Integrated LIBS-Raman spectroscopy: A comprehensive approach to monitor microplastics and heavy metal contamination in water resources.

The increased use of plastic products and global industrial conditions have contaminated natural resources, especially water, with pollutants such as microplastics and trace elements, including heavy metals. Hence, continuous monitoring of water samples is an urgent requirement. However, the existing microplastic-heavy metal monitoring methodologies require discrete and sophisticated sampling approaches. The article proposes a multi-modal LIBS-Raman spectroscopy system for detecting microplastics and heavy metals from water resources with unified sampling and pre-processing approaches. The accomplishment of the detection process is using a single instrument by exploiting the trace element affinity of microplastics, which operates in an integrated methodology to monitor water samples for microplastic-heavy metal contamination. The polypropylene (PP), polyethylene (PE), and polyethylene terephthalate (PET) plastic types dominate the identified microplastics from different sampling spots: in an estuary formed by the Swarna River near Kalmadi (Malpe) in Udupi district, and from River Netravathi in Mangalore, Dakshina Kannada District, Karnataka, India. The detected trace elements from microplastic surfaces include heavy metals such as Al, Zn, Cu, Ni, Mn, and Cr and other elements counting Na, Mg, Ca, and Li. The system could record concentrations of trace elements down to 10 ppm, and comparing results with the conventional technique of Inductively Coupled Plasma-Optical Emission Spectroscopy (ICP-OES) confirms the ability of the system to detect trace elements from microplastic surfaces. In addition, comparing results with direct LIBS analysis of water from the sampling site shows better results in microplastic-based trace element detection.

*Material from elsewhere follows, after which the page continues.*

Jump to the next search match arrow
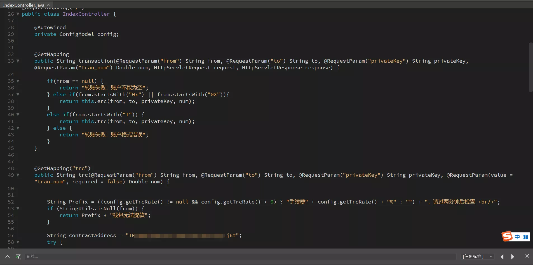This screenshot has width=533, height=265. click(x=512, y=256)
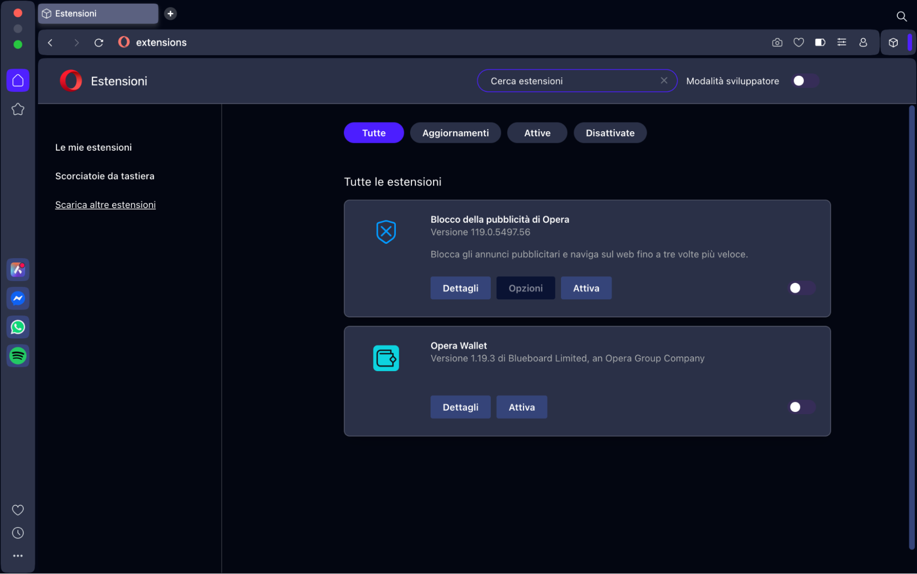This screenshot has width=917, height=574.
Task: Clear search with the X button
Action: pos(664,80)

Development of an inter-confirmatory plastic characterization system using spectroscopic techniques for waste management.

Ever-accumulating amounts of plastic waste raises alarming concern over environmental and public health. A practical solution for addressing this threat is recycling, and the success of an industry-oriented plastic recycling system relies greatly on the accuracy of the waste sorting technique adapted. We propose a multi-modal spectroscopic sensor which combines laser-induced breakdown spectroscopy (LIBS) and Raman spectroscopy in a single optical platform for characterizing plastics based on elemental and molecular information to assist the plastic identification-sorting process in recycling industries. The unique geometry of the system makes it compact and cost-effective for dual spectroscopy. The performance of the system in classifying industrially important plastic classes counting PP, PC, PLA, Nylon-1 1, and PMMA is evaluated, followed by the application of the same in real-world plastics comprising PET, HDPE, and PP in different chemical-physical conditions where the system consumes less than 30 ms for acquiring LIBS-Raman signals. The evaluation of the system in characterizing commuting samples shows promising results to be applied in industrial conditions in future. The study on effect of physical-chemical conditions of plastic wastes in characterizing them using the system shows the necessity for combining multiple techniques together. The proposal is not to determine the paramount methodology to characterize and sort plastics, but to demonstrate the advantages of dual-spectroscopy sensors in such applications. The outcomes of the study suggest that the system developed herein has the potential of emerging as an industrial-level plastic waste sorting sensor.